Koolaas is a Professor in Practise of Architecture and Urban Design, which he was awarded while studying at the Graduate School of Design at Harvard University. Koolaas later went on to study at the Architectural Association School of Architecture in London as well as at the Cornell University in New York.
In 1975, Koolaas co-founded the OMA as well as its research orientated counterpart, the AMO with Elia Zenghelis, Madelon Vriesendorp and Zoe Zenghelis. As well as this, Koolaas also co-founded Volume Magazine with Mark Wigley and Ole Bouman.
Koolhaas has won a number of awards for his his work, including becoming the Pritzker Prize winner in the year 2000, for his work on the Casa da Música (House of Music) in Porto, Portugal.
He won the Royal Gold Medal for Architecture in 2004 and also won the Praemium Imperiale in 2003 which is a Japanese award for the Outstanding contributions to the development, promotion and progress of the arts.
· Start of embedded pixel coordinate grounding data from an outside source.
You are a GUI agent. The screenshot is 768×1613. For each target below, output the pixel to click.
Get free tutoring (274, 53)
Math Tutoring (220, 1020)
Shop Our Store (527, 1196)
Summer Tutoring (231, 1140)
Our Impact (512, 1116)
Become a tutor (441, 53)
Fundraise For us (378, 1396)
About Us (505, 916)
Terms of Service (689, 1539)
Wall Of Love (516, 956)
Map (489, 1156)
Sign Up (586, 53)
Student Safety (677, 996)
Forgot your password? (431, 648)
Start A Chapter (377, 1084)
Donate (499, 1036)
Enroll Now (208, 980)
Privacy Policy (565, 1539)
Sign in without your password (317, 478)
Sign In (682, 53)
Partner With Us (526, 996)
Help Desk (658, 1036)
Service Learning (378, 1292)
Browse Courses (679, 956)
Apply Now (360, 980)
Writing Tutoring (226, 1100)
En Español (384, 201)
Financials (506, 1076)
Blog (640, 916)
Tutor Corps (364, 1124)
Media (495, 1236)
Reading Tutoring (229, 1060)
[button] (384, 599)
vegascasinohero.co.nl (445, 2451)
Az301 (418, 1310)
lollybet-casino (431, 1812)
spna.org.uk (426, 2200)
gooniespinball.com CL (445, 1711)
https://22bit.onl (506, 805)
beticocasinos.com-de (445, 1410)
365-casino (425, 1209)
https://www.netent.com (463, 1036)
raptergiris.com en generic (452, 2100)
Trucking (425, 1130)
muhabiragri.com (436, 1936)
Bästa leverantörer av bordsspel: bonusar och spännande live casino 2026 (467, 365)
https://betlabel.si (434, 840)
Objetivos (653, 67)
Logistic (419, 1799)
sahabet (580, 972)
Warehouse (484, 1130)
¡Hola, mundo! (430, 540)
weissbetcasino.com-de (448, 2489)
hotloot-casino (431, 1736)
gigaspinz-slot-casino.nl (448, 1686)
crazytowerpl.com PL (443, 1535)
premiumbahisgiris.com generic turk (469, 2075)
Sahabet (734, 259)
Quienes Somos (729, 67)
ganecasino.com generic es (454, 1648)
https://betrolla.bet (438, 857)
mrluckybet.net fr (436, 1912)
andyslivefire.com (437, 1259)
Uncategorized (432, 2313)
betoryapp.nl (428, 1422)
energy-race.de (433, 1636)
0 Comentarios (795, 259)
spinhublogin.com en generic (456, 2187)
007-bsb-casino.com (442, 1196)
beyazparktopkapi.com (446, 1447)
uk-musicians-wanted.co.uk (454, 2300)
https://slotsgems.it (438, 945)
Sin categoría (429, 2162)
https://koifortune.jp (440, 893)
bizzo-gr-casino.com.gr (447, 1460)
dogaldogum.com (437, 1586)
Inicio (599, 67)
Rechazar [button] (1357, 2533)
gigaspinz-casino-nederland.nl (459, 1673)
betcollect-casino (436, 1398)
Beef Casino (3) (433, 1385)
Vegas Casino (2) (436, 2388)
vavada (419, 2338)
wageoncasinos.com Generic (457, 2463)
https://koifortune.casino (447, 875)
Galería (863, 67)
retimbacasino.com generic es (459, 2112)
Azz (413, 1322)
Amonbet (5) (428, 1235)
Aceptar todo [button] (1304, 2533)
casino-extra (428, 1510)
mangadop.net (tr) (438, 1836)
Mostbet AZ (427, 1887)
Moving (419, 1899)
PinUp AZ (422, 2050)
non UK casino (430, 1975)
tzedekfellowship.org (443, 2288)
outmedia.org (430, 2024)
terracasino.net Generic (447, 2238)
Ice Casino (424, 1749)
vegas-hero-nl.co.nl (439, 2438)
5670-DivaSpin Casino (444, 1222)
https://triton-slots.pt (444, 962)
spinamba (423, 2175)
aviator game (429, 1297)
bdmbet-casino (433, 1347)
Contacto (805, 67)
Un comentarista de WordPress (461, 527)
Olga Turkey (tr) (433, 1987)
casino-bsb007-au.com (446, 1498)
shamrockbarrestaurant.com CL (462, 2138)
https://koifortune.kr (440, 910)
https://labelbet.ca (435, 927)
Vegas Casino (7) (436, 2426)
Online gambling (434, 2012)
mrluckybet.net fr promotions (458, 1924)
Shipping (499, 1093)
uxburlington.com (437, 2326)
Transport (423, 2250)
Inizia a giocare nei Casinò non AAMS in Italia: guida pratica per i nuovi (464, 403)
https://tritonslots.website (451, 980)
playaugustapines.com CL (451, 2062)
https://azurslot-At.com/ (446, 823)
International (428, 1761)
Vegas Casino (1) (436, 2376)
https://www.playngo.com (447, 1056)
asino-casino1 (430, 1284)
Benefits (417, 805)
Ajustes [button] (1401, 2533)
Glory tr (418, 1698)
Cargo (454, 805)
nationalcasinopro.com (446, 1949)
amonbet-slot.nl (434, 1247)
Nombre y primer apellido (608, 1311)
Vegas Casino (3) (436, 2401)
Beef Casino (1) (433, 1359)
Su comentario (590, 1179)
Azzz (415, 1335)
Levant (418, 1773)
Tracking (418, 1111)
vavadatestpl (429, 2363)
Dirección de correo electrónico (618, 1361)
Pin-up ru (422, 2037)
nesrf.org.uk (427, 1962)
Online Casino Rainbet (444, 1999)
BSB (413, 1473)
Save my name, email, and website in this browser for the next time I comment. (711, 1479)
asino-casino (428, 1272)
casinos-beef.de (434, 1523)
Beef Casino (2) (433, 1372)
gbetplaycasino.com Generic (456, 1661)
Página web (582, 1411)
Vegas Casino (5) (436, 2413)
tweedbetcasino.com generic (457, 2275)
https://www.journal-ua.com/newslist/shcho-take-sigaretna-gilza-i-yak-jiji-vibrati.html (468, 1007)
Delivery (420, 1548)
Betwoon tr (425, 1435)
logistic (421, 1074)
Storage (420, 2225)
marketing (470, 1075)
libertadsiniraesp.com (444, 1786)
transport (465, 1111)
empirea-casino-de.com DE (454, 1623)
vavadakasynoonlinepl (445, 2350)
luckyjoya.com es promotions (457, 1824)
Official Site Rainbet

|China Central TV Headquarters in Beijing was designed by OMA with East China Architectural Design & Research Institute|
Rem and OMA have an extensive portfolio of buildings, including the China Central TV Headquarters, above, which OMA designed with the East China Architectural Design & Research Institute in 2004 (opened 2012).
Other work includes McCormick Tribune Campus Centre at the Illinois Institute of Technology (2003) of which Rem won a competition between Peter Eisenman, Helmut Jahn, Kazuyo Sejima and last week's Architect of the Week, Zaha Hadid to design this building.
Other buildings include the Dee and Charles Wyly Theatre at the AT&T Performing Arts Centre in Dallas of which he designed with Joshua Prince-Ramus, the Shenzhen Stock Exchange building in Shenzhen, China and the Serpentine Gallery in Kensington Gardens, London.